• _Problem to work on_
Copy out each of the entries below word for word, with every line kept the same.

[BEGIN]

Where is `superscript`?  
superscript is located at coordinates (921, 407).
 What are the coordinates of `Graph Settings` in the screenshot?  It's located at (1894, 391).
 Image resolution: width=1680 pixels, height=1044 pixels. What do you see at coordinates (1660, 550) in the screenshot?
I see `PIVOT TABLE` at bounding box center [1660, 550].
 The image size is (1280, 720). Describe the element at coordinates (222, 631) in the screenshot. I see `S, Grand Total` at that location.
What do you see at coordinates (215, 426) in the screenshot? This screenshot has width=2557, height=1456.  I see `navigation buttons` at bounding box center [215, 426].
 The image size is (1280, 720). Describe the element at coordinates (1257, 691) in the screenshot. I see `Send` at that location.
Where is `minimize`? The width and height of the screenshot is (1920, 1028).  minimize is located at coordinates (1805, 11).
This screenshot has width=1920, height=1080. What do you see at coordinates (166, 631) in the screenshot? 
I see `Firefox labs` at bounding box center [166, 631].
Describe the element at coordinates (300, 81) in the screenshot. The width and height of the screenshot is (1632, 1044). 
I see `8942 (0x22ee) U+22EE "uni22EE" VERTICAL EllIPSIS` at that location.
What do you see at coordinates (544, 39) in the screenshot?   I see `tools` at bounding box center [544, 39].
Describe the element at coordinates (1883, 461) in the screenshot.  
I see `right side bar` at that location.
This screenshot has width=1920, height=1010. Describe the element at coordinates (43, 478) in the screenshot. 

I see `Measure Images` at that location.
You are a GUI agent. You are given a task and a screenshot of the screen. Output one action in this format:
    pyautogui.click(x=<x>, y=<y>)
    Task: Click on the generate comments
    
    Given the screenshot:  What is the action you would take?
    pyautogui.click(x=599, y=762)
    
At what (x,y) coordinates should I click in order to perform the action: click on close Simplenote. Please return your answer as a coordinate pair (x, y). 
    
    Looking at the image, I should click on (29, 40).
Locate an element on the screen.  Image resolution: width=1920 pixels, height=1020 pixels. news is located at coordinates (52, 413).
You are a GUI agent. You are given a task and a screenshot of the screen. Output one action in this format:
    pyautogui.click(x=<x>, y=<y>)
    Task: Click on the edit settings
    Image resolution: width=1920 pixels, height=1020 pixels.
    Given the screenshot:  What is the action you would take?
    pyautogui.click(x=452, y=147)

[END]

• _Solution for this task_
Where is `superscript`?  
superscript is located at coordinates (921, 407).
 What are the coordinates of `Graph Settings` in the screenshot?  It's located at (1894, 391).
 Image resolution: width=1680 pixels, height=1044 pixels. What do you see at coordinates (1660, 550) in the screenshot?
I see `PIVOT TABLE` at bounding box center [1660, 550].
 The image size is (1280, 720). Describe the element at coordinates (222, 631) in the screenshot. I see `S, Grand Total` at that location.
What do you see at coordinates (215, 426) in the screenshot? This screenshot has width=2557, height=1456.  I see `navigation buttons` at bounding box center [215, 426].
 The image size is (1280, 720). Describe the element at coordinates (1257, 691) in the screenshot. I see `Send` at that location.
Where is `minimize`? The width and height of the screenshot is (1920, 1028).  minimize is located at coordinates (1805, 11).
This screenshot has width=1920, height=1080. What do you see at coordinates (166, 631) in the screenshot? 
I see `Firefox labs` at bounding box center [166, 631].
Describe the element at coordinates (300, 81) in the screenshot. The width and height of the screenshot is (1632, 1044). 
I see `8942 (0x22ee) U+22EE "uni22EE" VERTICAL EllIPSIS` at that location.
What do you see at coordinates (544, 39) in the screenshot?   I see `tools` at bounding box center [544, 39].
Describe the element at coordinates (1883, 461) in the screenshot.  
I see `right side bar` at that location.
This screenshot has width=1920, height=1010. Describe the element at coordinates (43, 478) in the screenshot. 

I see `Measure Images` at that location.
You are a GUI agent. You are given a task and a screenshot of the screen. Output one action in this format:
    pyautogui.click(x=<x>, y=<y>)
    Task: Click on the generate comments
    
    Given the screenshot:  What is the action you would take?
    pyautogui.click(x=599, y=762)
    
At what (x,y) coordinates should I click in order to perform the action: click on close Simplenote. Please return your answer as a coordinate pair (x, y). 
    
    Looking at the image, I should click on (29, 40).
Locate an element on the screen.  Image resolution: width=1920 pixels, height=1020 pixels. news is located at coordinates (52, 413).
You are a GUI agent. You are given a task and a screenshot of the screen. Output one action in this format:
    pyautogui.click(x=<x>, y=<y>)
    Task: Click on the edit settings
    Image resolution: width=1920 pixels, height=1020 pixels.
    Given the screenshot:  What is the action you would take?
    pyautogui.click(x=452, y=147)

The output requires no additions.